═════ Entries shown

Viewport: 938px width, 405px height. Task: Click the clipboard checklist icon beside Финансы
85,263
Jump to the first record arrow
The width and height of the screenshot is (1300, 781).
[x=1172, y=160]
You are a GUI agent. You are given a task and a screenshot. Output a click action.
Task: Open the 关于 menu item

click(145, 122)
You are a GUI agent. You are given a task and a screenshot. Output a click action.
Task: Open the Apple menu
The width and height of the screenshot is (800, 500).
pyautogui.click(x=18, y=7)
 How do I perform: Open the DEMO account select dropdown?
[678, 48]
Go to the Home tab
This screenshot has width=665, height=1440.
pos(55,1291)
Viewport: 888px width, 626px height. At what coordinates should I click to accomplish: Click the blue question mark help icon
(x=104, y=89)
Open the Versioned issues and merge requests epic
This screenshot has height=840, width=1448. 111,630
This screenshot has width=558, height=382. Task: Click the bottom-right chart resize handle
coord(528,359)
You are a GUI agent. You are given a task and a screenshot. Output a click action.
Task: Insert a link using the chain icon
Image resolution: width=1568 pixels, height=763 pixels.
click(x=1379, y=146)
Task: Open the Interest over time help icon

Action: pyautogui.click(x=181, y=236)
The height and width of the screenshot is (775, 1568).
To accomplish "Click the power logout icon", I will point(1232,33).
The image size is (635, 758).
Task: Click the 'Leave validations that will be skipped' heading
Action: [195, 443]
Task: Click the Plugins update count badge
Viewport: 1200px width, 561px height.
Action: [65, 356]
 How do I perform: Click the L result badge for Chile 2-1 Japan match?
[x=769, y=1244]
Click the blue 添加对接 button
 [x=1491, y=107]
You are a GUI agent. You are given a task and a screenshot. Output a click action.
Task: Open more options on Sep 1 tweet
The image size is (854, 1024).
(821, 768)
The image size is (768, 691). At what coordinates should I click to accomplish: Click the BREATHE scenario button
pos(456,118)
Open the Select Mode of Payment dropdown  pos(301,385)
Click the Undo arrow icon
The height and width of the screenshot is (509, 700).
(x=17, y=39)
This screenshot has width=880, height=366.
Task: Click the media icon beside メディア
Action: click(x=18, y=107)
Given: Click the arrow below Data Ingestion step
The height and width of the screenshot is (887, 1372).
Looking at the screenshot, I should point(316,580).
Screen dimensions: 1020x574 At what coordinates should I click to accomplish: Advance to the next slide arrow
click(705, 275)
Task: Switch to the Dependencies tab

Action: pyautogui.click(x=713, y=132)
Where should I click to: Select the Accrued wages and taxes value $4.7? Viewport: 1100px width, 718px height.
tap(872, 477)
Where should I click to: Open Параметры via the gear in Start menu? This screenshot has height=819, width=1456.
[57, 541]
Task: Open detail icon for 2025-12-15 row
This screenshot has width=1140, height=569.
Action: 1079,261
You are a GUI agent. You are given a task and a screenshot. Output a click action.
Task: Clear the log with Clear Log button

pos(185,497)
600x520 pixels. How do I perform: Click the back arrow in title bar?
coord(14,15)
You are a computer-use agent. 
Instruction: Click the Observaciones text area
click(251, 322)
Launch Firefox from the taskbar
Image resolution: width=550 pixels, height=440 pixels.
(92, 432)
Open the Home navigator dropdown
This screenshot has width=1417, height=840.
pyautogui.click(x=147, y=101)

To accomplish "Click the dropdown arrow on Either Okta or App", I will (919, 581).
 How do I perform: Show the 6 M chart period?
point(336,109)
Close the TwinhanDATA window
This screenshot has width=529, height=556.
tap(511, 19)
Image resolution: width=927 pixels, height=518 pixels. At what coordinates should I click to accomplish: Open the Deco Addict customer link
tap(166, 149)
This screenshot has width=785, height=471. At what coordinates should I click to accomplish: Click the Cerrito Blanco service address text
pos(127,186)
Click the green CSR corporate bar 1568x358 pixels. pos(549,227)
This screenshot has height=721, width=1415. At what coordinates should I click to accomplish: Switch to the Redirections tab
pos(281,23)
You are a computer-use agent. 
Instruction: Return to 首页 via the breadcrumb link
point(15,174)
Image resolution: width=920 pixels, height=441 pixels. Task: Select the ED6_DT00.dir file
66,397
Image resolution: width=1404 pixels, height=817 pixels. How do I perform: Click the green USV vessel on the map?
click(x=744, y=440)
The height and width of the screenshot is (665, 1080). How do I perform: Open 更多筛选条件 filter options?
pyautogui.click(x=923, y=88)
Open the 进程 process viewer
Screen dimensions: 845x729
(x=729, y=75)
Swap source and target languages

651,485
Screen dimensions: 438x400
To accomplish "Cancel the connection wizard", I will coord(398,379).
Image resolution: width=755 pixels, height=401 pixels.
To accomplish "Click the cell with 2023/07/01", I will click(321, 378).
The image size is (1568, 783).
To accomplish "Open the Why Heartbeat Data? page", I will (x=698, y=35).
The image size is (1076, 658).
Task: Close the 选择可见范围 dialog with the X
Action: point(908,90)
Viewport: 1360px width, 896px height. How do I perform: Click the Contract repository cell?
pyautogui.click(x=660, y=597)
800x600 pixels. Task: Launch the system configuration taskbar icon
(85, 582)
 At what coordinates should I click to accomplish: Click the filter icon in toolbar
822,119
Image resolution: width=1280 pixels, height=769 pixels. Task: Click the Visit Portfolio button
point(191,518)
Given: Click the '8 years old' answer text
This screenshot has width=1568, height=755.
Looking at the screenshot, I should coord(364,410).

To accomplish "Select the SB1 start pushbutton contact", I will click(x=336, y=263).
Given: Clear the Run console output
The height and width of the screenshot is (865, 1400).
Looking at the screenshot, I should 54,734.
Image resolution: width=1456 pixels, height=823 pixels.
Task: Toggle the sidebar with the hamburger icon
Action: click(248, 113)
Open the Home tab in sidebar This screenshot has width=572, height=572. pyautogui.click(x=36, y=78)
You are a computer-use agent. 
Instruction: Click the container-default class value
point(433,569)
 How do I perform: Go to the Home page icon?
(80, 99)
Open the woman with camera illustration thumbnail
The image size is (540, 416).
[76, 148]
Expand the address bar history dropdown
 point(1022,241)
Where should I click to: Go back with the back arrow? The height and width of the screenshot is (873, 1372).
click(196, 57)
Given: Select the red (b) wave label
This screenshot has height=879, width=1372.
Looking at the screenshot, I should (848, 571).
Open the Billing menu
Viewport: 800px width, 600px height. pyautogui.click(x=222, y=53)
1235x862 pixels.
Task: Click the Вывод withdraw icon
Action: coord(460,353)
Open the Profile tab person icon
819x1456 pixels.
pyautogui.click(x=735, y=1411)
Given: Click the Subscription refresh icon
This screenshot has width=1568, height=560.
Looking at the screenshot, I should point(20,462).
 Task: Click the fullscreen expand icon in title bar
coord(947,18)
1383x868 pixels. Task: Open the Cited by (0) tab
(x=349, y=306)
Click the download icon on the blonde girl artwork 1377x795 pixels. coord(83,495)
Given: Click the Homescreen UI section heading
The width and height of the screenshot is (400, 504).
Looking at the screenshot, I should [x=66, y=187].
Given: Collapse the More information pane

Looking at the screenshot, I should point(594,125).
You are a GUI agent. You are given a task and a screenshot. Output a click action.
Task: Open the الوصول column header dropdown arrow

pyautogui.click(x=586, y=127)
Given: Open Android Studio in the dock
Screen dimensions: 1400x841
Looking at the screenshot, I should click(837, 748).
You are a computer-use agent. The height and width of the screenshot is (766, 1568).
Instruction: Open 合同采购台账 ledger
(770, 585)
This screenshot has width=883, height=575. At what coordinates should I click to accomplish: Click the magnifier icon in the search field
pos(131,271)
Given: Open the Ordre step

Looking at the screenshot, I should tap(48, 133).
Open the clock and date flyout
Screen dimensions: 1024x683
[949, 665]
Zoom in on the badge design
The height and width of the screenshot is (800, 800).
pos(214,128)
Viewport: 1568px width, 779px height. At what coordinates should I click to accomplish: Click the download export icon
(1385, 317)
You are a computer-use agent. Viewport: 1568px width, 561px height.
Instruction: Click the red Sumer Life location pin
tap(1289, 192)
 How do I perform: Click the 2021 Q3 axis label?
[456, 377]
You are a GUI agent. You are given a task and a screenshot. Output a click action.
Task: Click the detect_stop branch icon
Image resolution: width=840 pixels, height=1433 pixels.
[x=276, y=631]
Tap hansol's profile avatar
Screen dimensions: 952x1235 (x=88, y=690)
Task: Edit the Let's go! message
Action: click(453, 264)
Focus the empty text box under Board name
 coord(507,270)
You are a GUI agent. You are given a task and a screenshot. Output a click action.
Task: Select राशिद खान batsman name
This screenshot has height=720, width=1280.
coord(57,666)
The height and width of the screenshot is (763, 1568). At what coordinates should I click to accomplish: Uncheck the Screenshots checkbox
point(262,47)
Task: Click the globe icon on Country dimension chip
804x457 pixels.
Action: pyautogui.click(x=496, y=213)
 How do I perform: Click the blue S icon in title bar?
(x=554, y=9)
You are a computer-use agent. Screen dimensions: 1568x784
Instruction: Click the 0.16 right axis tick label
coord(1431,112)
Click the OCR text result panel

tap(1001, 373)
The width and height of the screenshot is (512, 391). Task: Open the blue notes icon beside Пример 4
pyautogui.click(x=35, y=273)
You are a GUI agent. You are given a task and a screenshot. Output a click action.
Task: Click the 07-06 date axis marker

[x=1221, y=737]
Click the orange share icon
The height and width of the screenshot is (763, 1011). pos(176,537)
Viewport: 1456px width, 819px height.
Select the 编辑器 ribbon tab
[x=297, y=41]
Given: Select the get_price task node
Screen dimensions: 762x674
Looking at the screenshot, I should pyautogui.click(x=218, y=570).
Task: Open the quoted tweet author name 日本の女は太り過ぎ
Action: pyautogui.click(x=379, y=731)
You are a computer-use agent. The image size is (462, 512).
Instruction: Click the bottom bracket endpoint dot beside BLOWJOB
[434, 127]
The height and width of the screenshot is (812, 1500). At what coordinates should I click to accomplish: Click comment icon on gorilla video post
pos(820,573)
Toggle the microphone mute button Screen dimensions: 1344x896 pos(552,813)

══════════

» **Task**
Set down, without any change, the part of the data above that opens with the line containing "The image size is (768, 691)." and closes with the line containing "Action: click(x=18, y=107)", both of those lines included.

» **Exercise result**
The image size is (768, 691). At what coordinates should I click to accomplish: Click the BREATHE scenario button
pos(456,118)
Open the Select Mode of Payment dropdown  pos(301,385)
Click the Undo arrow icon
The height and width of the screenshot is (509, 700).
(x=17, y=39)
This screenshot has width=880, height=366.
Task: Click the media icon beside メディア
Action: click(x=18, y=107)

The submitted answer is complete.